Back to the book itself now :-).
The book consists of two major parts. The first part is devoted to the jQuery core library consisting of eight chapters and the second part deals with jQuery UI which exists of three chapters.
The second chapter facilitates an in-depth discussion of the popularized jQuery selectors, generating HTML and various ways on how to manage the wrapped element set. The authors did a great job providing a thorough and complete description of all the CSS and custom jQuery selectors. This chapter alone is worthy enough for buying the book.
The third chapter shows how to manipulate element properties and attributes, changing CSS styles and operating on HTML content.
The fourth chapter is dedicated to events, describing how to bind or remove event handlers using jQuery without having to deal with the different browser event models. This chapter concludes with a nice example that puts all the knowledge of the previous chapters into practice.
The fifth chapter is all about showing or hiding elements using effects and animations. The part on queuing functions and how jQuery provides support for this is really fascinating.
The seventh chapter is one I skipped. It talks about how to extend jQuery.
The eight and final chapter of the first part of the book is about Ajax. It shows all the high-level and more low-level features that are provided by jQuery for making Ajax requests. This chapter again provides a thorough view on these capabilities which I also used as a reference a couple of times already.
I skipped reading the second part of the book which I’ll probably reference later when I’m going to need themes, UI effects, UI widgets, mouse interactions, etc. … . The most important thing for me was to learn about the jQuery core library.

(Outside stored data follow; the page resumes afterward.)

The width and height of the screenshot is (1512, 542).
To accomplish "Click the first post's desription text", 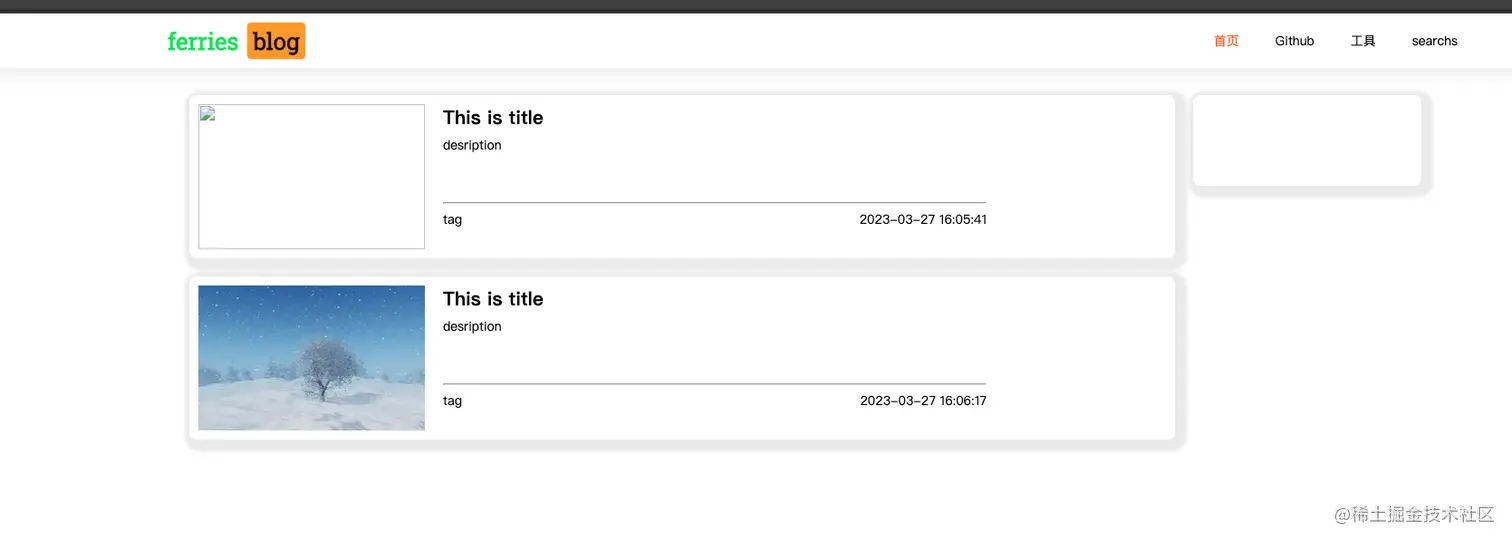I will coord(472,145).
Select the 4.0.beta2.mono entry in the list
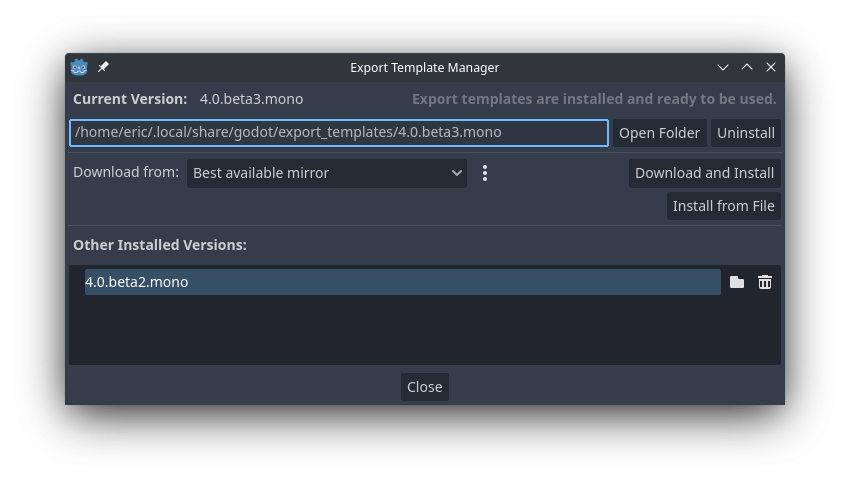 (x=403, y=282)
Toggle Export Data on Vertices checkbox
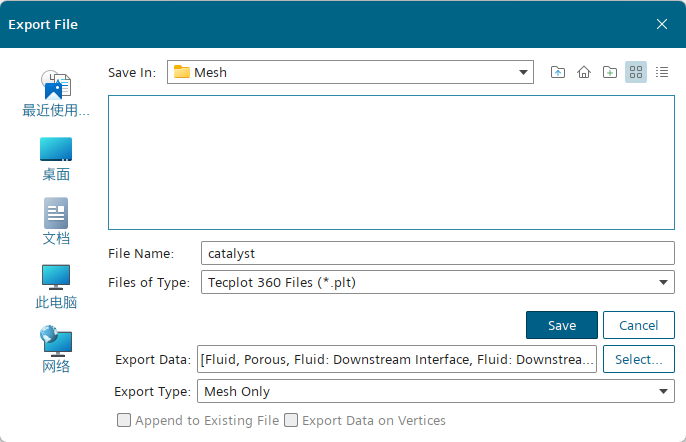 point(292,421)
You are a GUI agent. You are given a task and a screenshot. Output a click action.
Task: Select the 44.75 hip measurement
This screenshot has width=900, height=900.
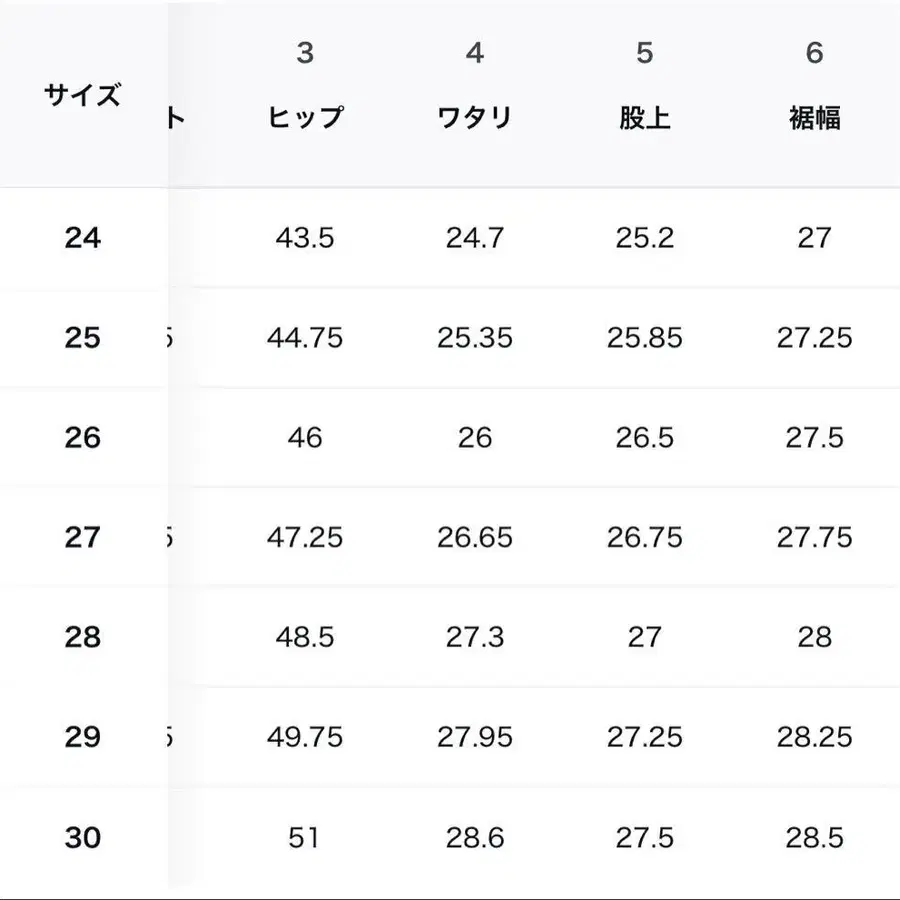coord(305,338)
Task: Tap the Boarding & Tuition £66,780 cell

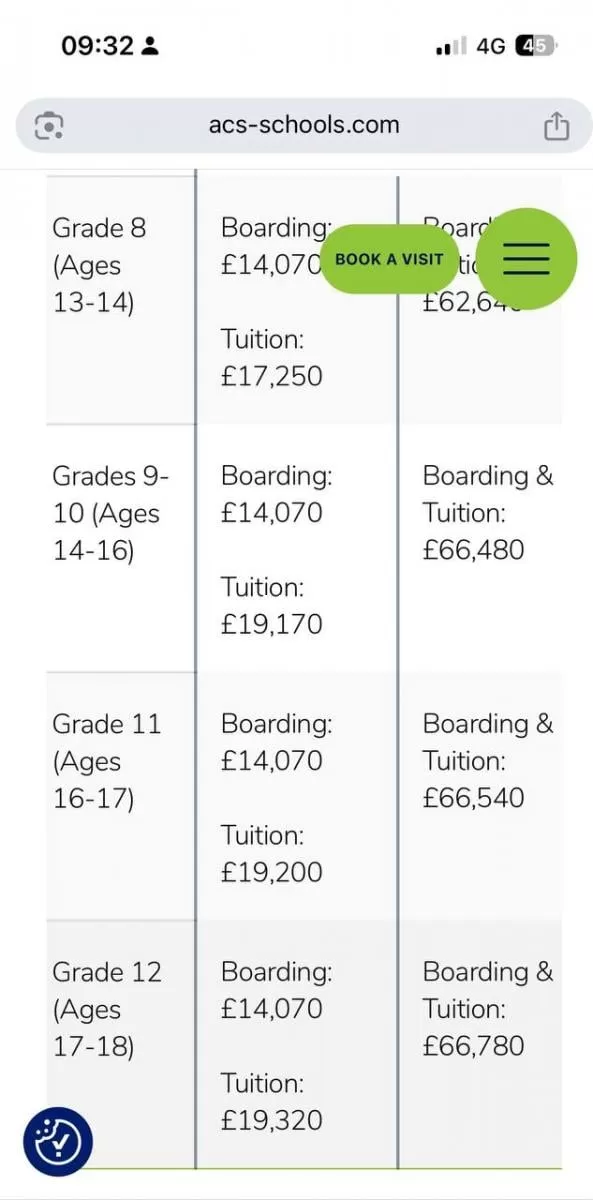Action: [x=488, y=1009]
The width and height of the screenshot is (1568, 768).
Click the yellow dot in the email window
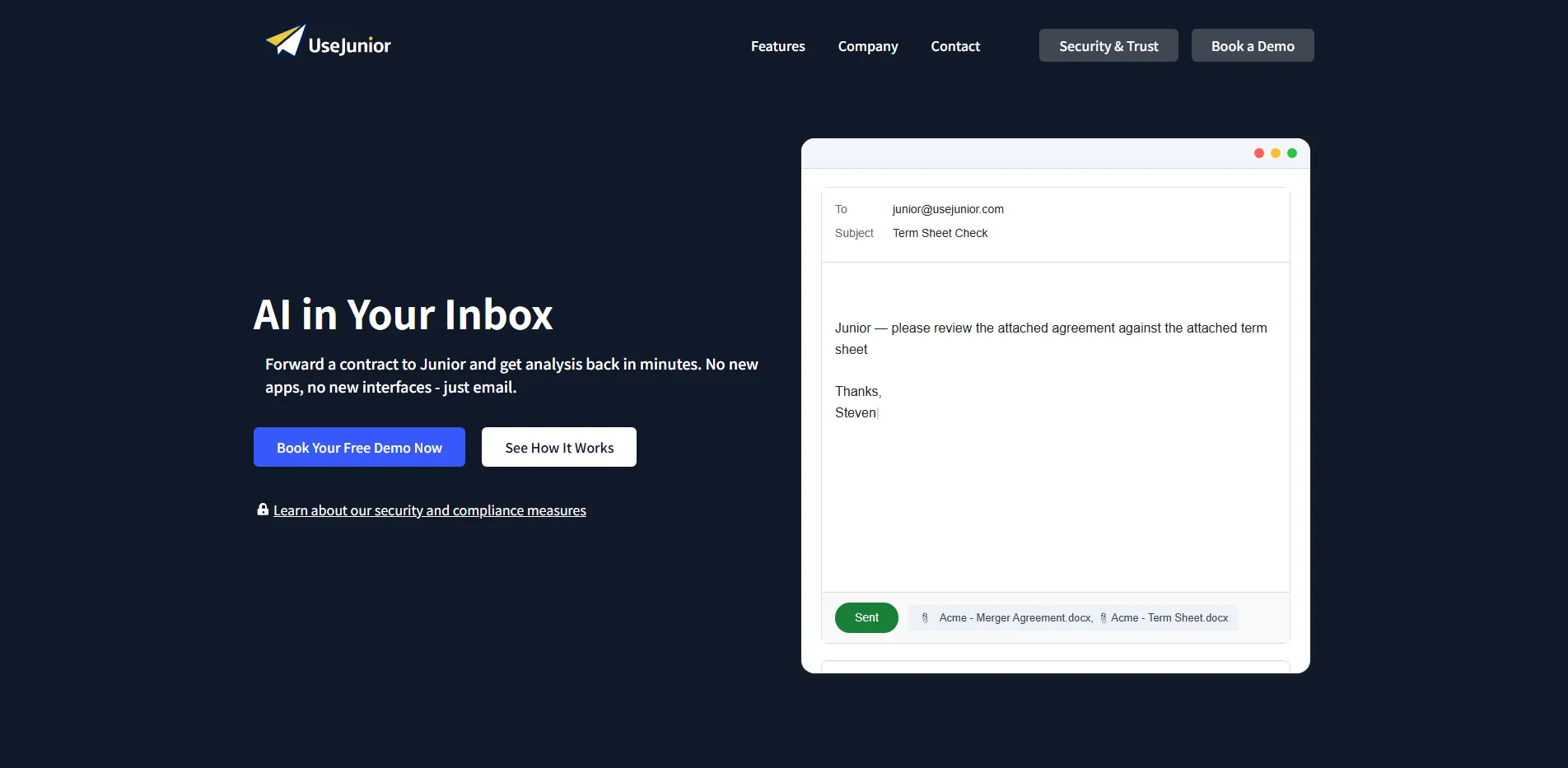[x=1275, y=153]
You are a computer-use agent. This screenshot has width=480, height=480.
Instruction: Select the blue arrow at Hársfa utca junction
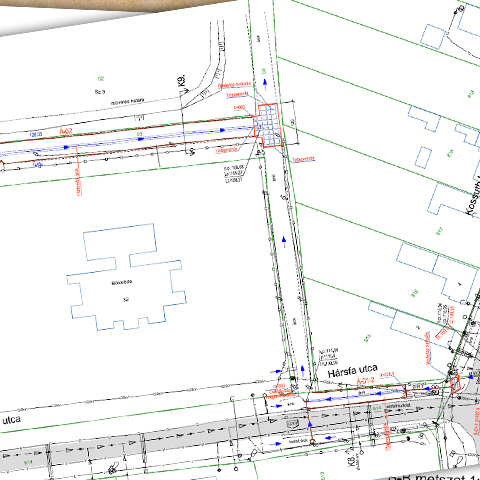point(303,371)
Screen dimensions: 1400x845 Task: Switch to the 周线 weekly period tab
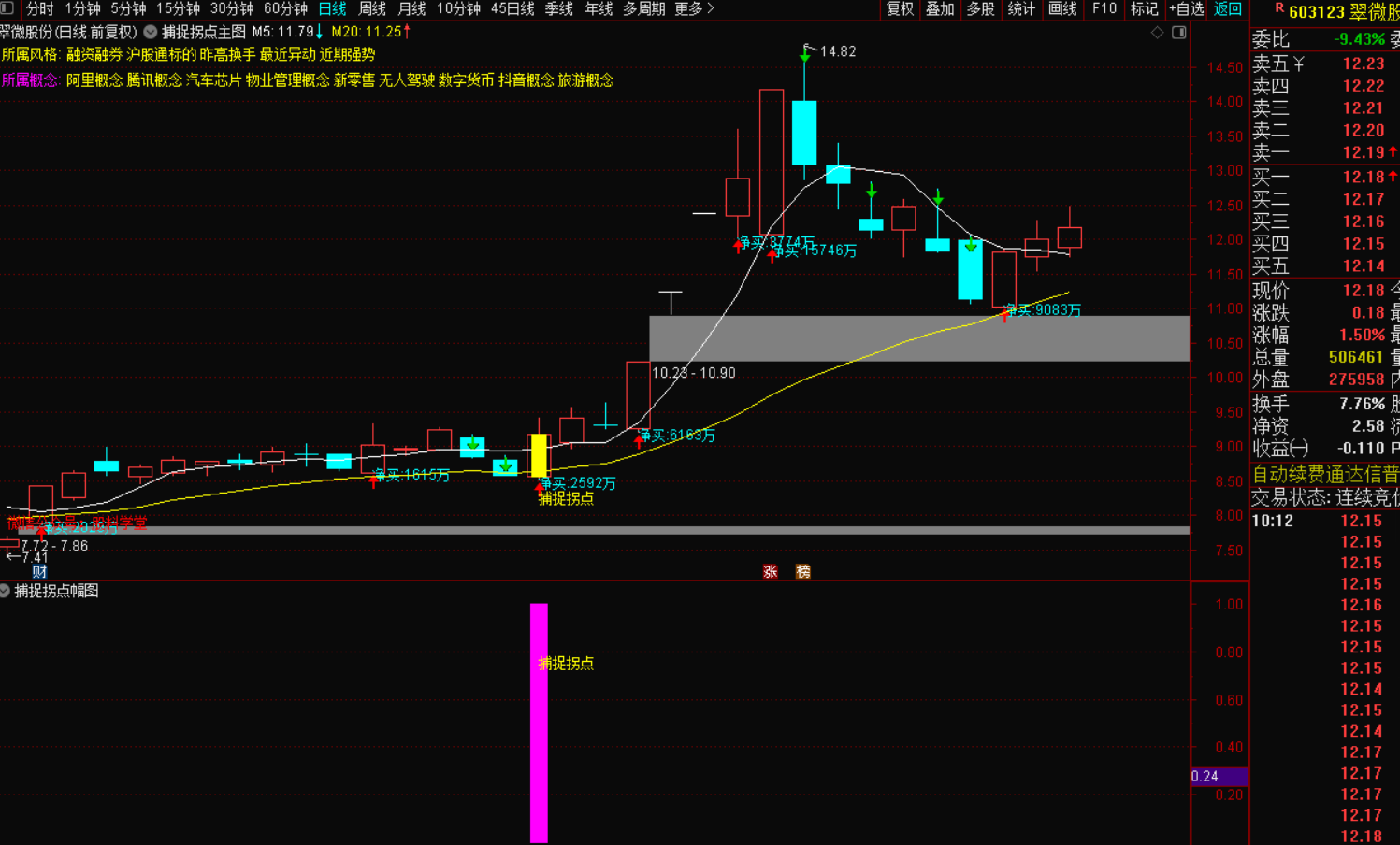click(x=372, y=8)
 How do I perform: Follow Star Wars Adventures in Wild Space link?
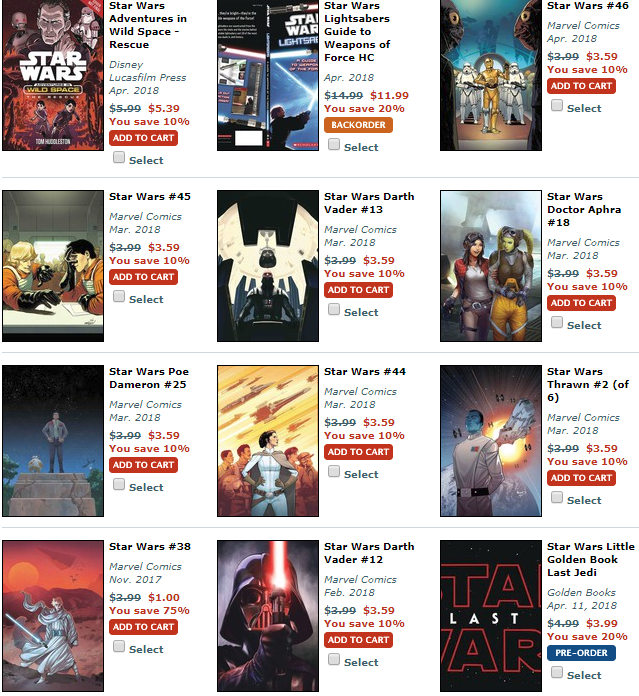tap(148, 25)
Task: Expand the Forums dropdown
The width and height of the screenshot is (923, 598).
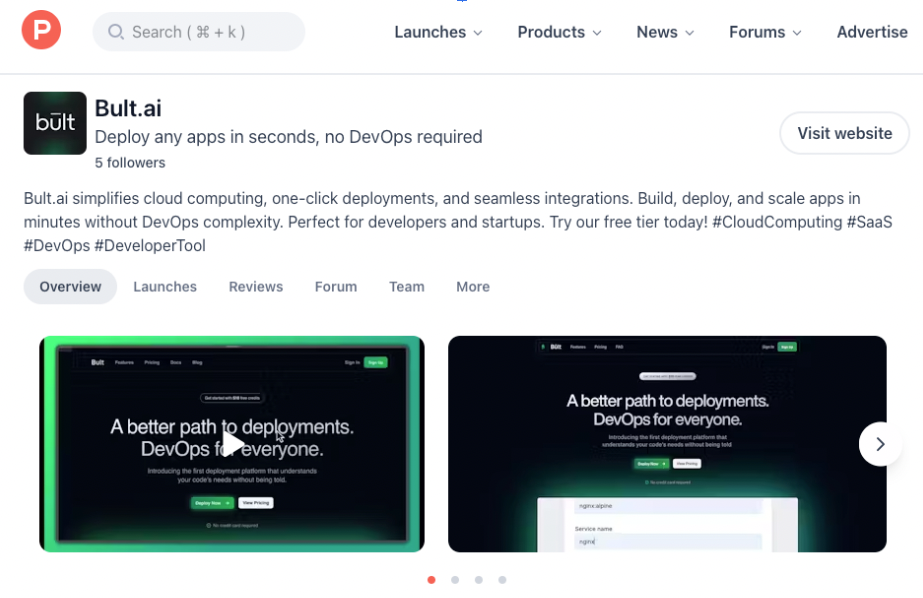Action: pyautogui.click(x=764, y=32)
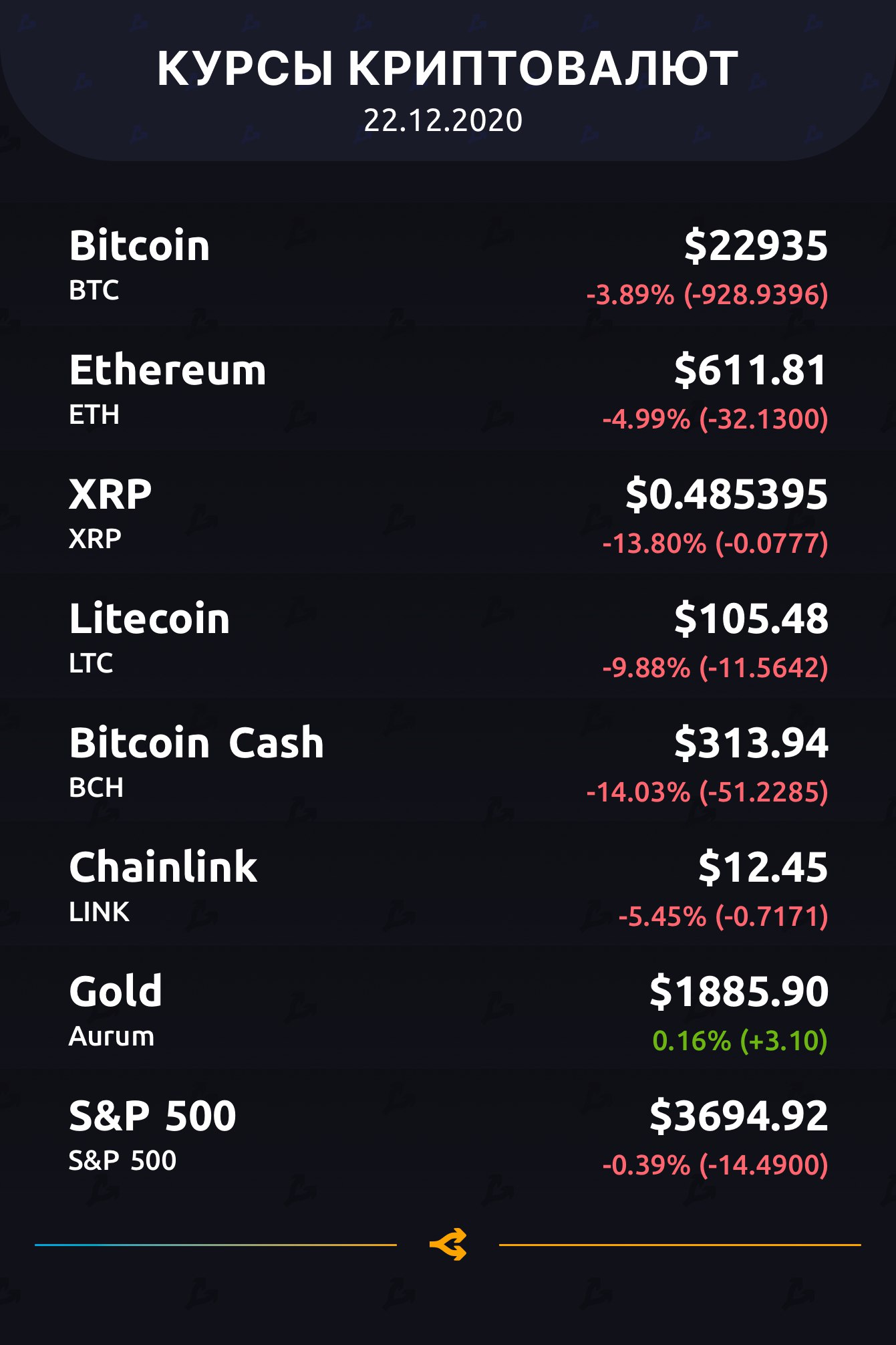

I really liked the labs and exercises that are spread throughout the book. Those were very helpful to play around with a particular part of the jQuery API. All the chapters and topics were very thorough and complete. You can both learn jQuery from this book as well as use it as a reference for later, although I personally have the feeling that its a tiny bit more of a reference book than a learning book. The downside of these kind of books is that they become out-of-date really soon. Something I would really love to see in a future edition of the book is a chapter on best practices (or contexts), pitfalls and lessons learned with using jQuery. For example, some parts of the jQuery API can have a significant impact on performance (like calling appendTo() in a loop) while there are some specific solutions that are a lot faster.
This book opened the gates to the world of jQuery for me and it encouraged me to learn and exercise the jQuery coolness. I really enjoyed the learning experience.